Eliot, Causley and Reading Poetry

There is a new iPad application out, a multimedia presentation of TS Eliot’s The Wasteland. I’ve only just begun to explore it. It seems to have its oddities, as all things do, I suppose: two pictures of Bob Dylan in the photo section, but only one of Eliot himself. But I’d never seen pictures of young Ezra Pound, and I thought—I know that guy, the confident artiste completely sure of his editorial prowess, more than willing to slash his way through the manuscript of The Wasteland; his edits are also included.

And then there is a video of Seamus Heaney discussing Eliot and his poetry. Among other things, he talks about growing into Eliot’s work, having first read him prior to university, then teaching him as a lecturer, then later as a working poet, and now, it appears, it is simply part of the Heaney’s mental furniture. When I read Eliot as an undergraduate, I knew I needed a vade mecum—how else would I understand a poem whose inscription is a Latin one which itself quotes Greek? I could never read him on my own. And so, I delighted as much in knowing about the poetry as the poetry itself. Still, I always thought myself a lesser scholar; marginal notes were what I had, but what I needed was an Oxbridge education. I was no Pound. To change the metaphor and crib from Prufrock, I was an attendant lord.

An attendant, anyway—and, in any case, eventually, not even that, except to pull down a copy of Eliot’s Collected Poems (now, alas, gone missing from my library), or to pull out a half-remembered quotation from my memory. Heaney’s stages of poetry ring seem familiar enough: we might read poetry in school, we might teach poetry at school, but, unless you have some kind of professional interest, it’s unlikely that you be reading, discussing, or enjoying much poetry at all. So, I hope that the iPad application will be a good way to enter into this great poem, anyway.

During Lent, I discovered the poetry of Charles Causley, a Cornwall poet who wrote during the second half of the last century—in other words, after Pound and Eliot and the like. The poem that caught my eye—and ear, due to a marvelous musical setting by a group called Antiphony, is “I am the great sun,” a cri de coeur of Christ from the cross:

I am the great sun, but you do not see me, I am your husband, but you turn away. I am the captive, but you do not free me, I am the captain you will not obey.

Causley’s poetry is a little hard to come by, legally, at least: he was known, I think, mostly in Great Britain and by professional poets.
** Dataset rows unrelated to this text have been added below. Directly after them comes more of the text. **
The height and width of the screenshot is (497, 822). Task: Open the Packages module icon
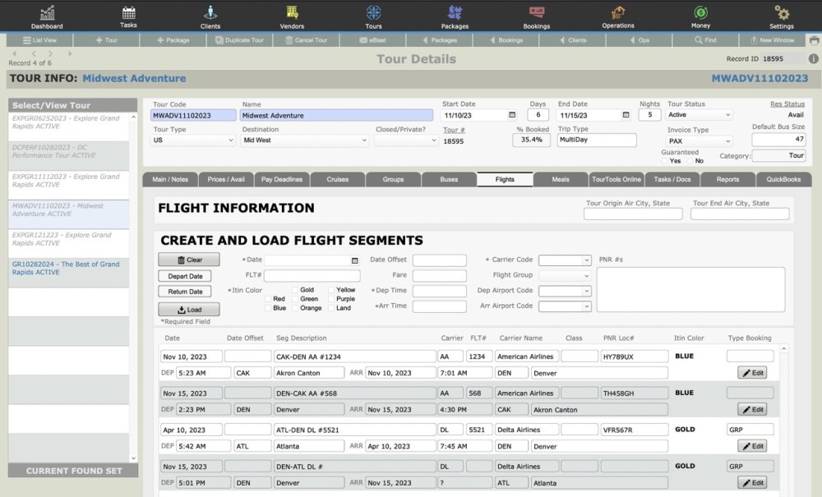point(455,13)
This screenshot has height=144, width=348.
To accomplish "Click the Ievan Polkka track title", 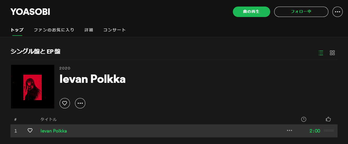I will tap(54, 131).
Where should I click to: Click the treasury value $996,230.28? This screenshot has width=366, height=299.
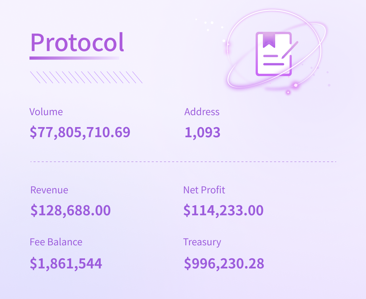tap(224, 263)
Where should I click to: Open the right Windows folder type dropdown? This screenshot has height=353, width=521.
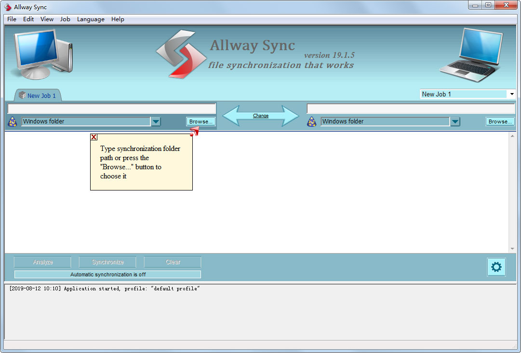tap(455, 122)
I found a used copy of his Collected Poems 1951-2000 on Amazon.com. He wrote poetry that children liked, though, and he had some fame at that. Causley’s poetry is fairly accessible, especially compared to Eliot. He often writes in ballad-like forms. His poems usually rhyme, and fit on one page. They make use of the old stock of English poetry: repetition, assonance, alliteration, familiar imagery, meter (but often subtle meter for all that). A fair number of his poems are war poems—he was a soldier in the second world war. And many of his poems speak of spiritual realities. Here is an odd one:

Infant Song

Don’t you love my baby, mam, Lying in his little pram,

Polished all with water clean, The finest baby ever seen?
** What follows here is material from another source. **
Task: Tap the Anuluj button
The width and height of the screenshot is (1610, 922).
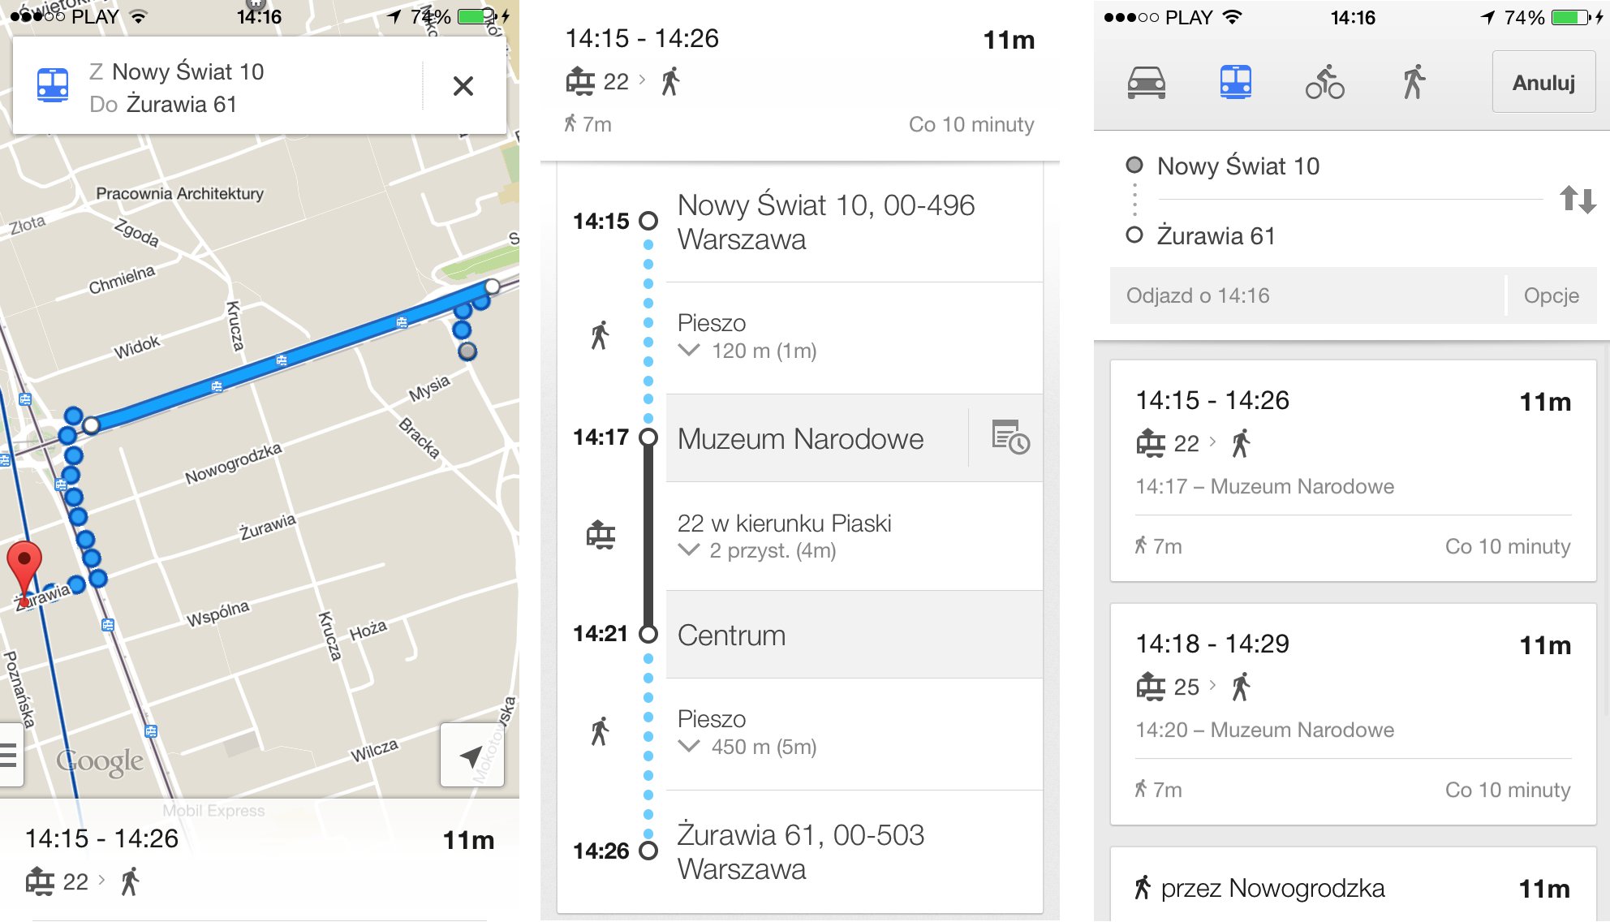Action: coord(1543,82)
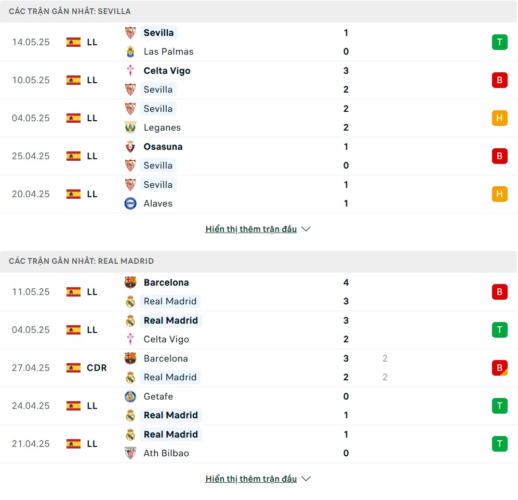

Daughter, daughter, if I could I’d love your baby as I should.

But why the suit of signal red, The horns that grow out of his head,

Why does he burn with brimstone heat, Have cloven hooves instead of feet,

Fishing hooks upon each hand, The keenest tail that’s in the land,

Pointed ears and teeth so stark And eyes that flicker in the dark?
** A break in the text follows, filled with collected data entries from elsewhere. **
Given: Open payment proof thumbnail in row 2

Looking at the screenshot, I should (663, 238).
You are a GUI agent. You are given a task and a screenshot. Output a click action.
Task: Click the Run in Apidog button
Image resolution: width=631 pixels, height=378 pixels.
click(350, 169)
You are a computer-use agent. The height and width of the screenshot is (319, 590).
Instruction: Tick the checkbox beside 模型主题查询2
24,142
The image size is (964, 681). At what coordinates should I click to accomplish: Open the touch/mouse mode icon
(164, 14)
Don’t you love my baby, mam?

Dearest, I do not think I can. I do not, do not think I can.

Yes, well: simple words, classic images, short, rhyming lines; perhaps easy enough to dismiss as a child’s poem. But the images and rhymes have a staying power; it’s a poem you can take with you.

I don’t have a vade mecum for Causley; perhaps I need one to tell me whether this is one of his children’s poems, but I think not. I can enjoy it, live into it, even “be read by” it without an apparatus, just as I can enjoy singing without performing, or programming for the joy of it. I don’t quite know how well I will come to know Causley’s poems, but I’m glad to have a few in my mind and heart.